Going to watch Alice In Wonderland Today with the bf. Santut are sooooo going to explode if she knows this. I really hope she will not read this. But i will watch with you guys again, pretending i havent watch it of course. Like filly always said, what santut doesnt know wont hurt Santut. But if you reading this, santut ill watch it with you guys, i will. :)
Last night we had fun. Me and the housemates went to Subang and tried the shisha at shisha freak as suggested by Mr T. Yup the taste is much better than the one in Shah Alam. Thought eiman would not be around but he came with his brother and so the teka teki session was on for the night.Lepaking there till 2 in the morning and then we went straight home.
next quest..still looking for the best shisha in town.
Btw, santie made her own sup ayam kangkang and its delicious but i guess the kangkang part is not working. So much for the hard work (i mean the kangkang part ). :P
Friday, March 12, 2010
This morning, while i was at the bus stop, waiting for the bus to go to the office, i saw this lady.Quite pretty. and cute. When i looked at her, i wondered to myself, when will i get those things on her fingers. the red thing and the gold one. I looked at her feet, confirmed. yup. she has something that i dont. When will my time be. I envy her. I envy my sister. I envy all married women in this world.
I want it so much. I want to see that red thing on my fingers too. I dont want that water proof red nail polish. I want Malay red nail polish :). I want a ring on my hand and i meant no ordinary ring. I want it so badly at this moment but yet i am not ready, nor do him. not ready in all aspects except for ehem2. :p oops,tiba2 saya gatal.
Tuesday, March 9, 2010
Tv di rumah rosak. harap2 balik ni, miracle happens and tv bole on suda. semalam ndak da bt apa. main kartu with my adik2. tapi maybe ada hikmahnya tv rosak, boleh study. tapi boring la ndak da tv. Harap2 tv ok. if not have to spend some money to repair the tv.
Monday, March 8, 2010
Day 1 of my 3 months diet. I was walking to my office and suddenly i saw the nasi lemak stall which used to be at the other side of the road have just moved to the other side which is just along the road where i take everyday to the office. Dugaan. You would say, just walk pass through it and dont even look at it. well, you see, the more i try to ignore it the more i think about it. But, day one, i walked like i never see the stall.
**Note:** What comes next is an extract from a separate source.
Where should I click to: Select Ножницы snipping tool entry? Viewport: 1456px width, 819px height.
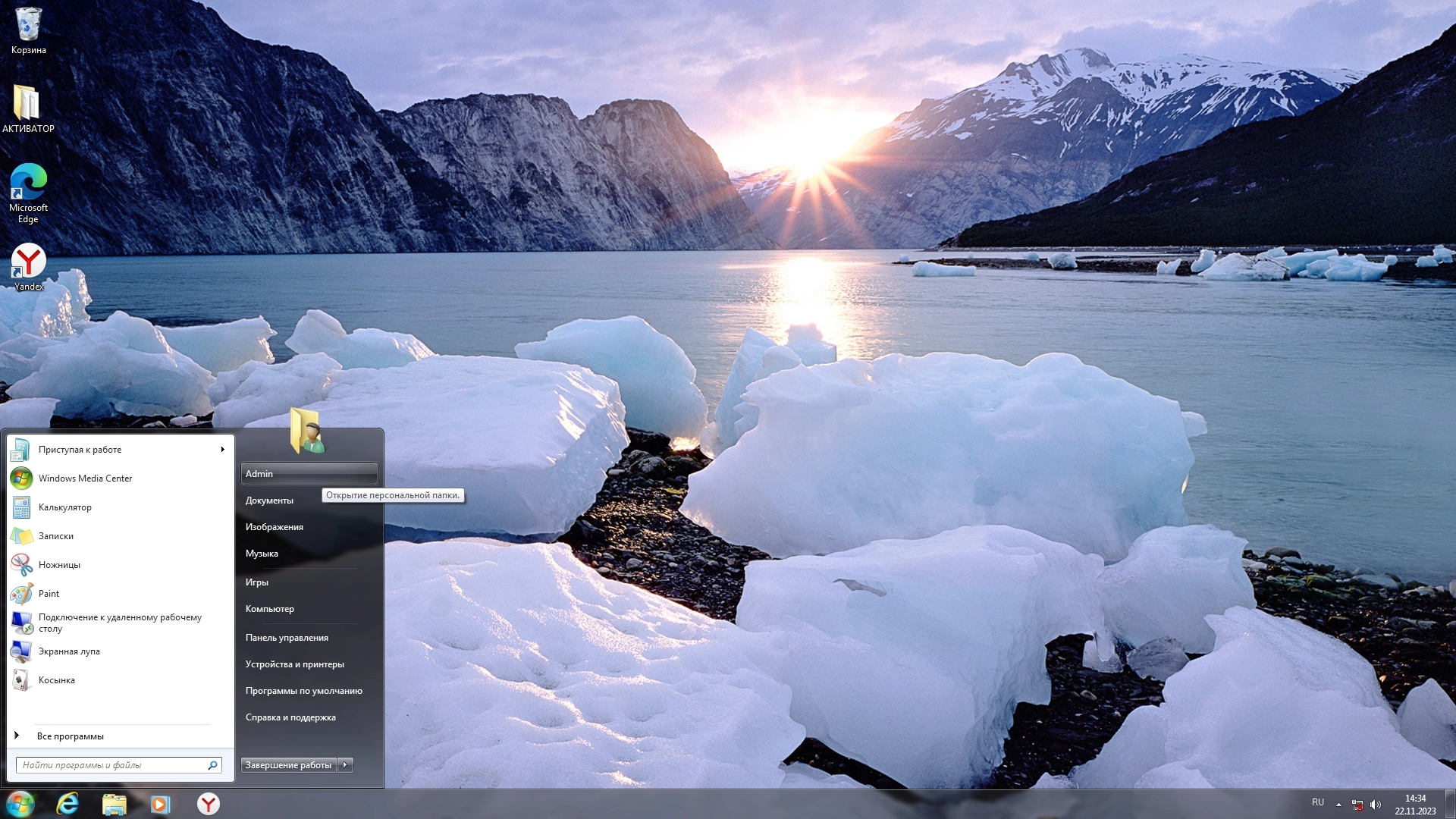59,565
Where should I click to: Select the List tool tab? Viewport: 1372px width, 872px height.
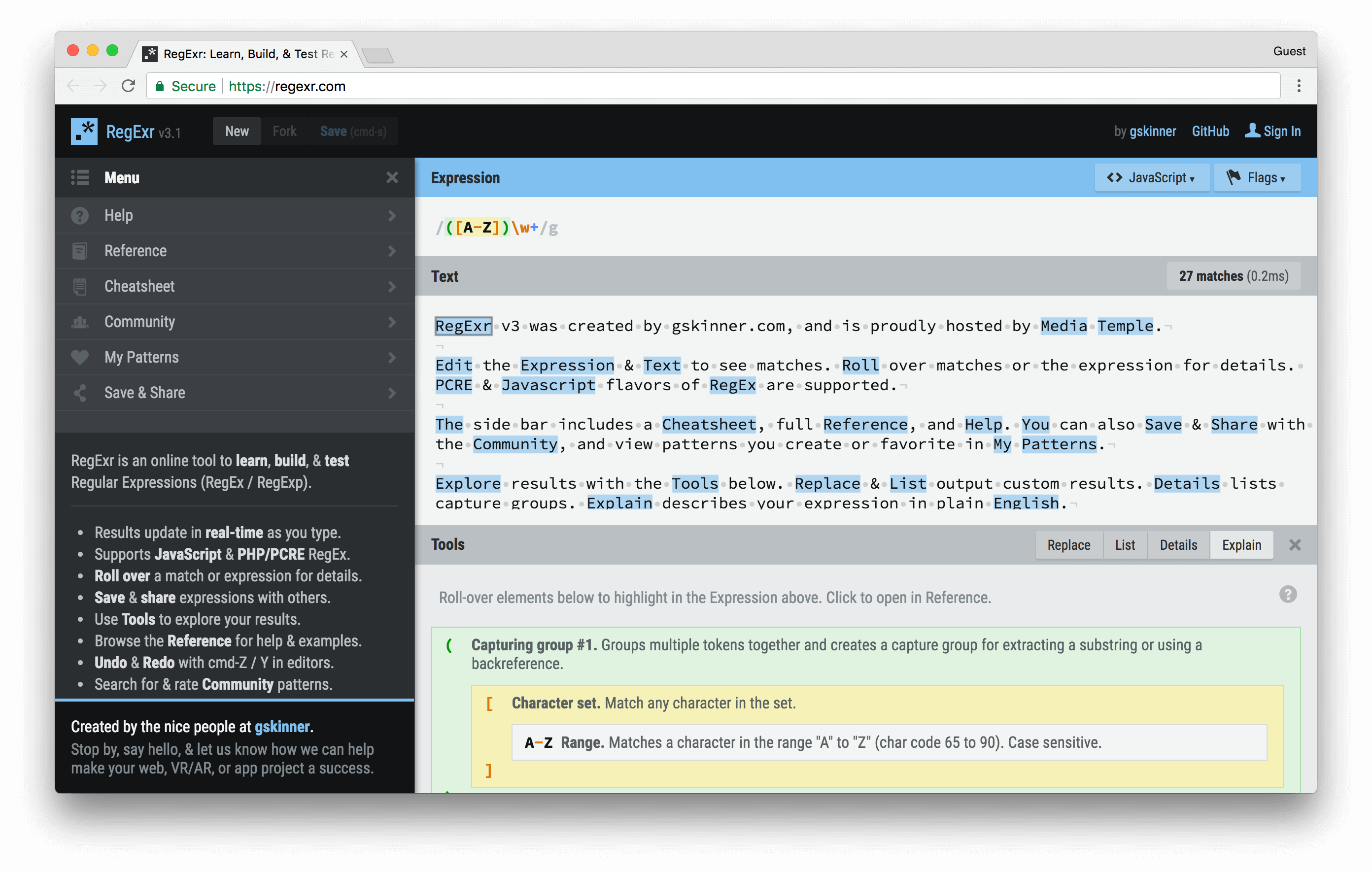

I decided to do my hardcore diet because serious shit i really need to lose 8kg. I gained 4kg in less than 2 mths. kerana nafsu badan binasa. i have tried all kind of so called the right way in losing weight such as balance diet la, skip dinner diet la, must take rice once diet la..but none works. because i was defeated by my own desire. so, i decided by not eating at all is the best way. but not that im not eating at all because if i dont eat for sure i will die. HAHAHAHA. For now,I will try to eat less rice and eat as little as possible.
My hardcore diet in my own interpretation are as below.
-I can have as heavy as i like but ....
a) nasi lemak-once a week
- Milo (no sugar)
- high fiber biscuits(1 packet)
- Milo (no sugar)
- high fiber biscuits(1 packet)
- must be taken before 8
- no rice
Im still looking for a variation of diet menu so i wont get bored eating the same thing everyday. If you have any suggestion, please3x share with me.
Thats it for now. We'll see how far this diet will go.
BELIEVE IN YOURSELF BEE. YOU CAN REACH 50KG. YES YOU CAN!!!BE STRONG!!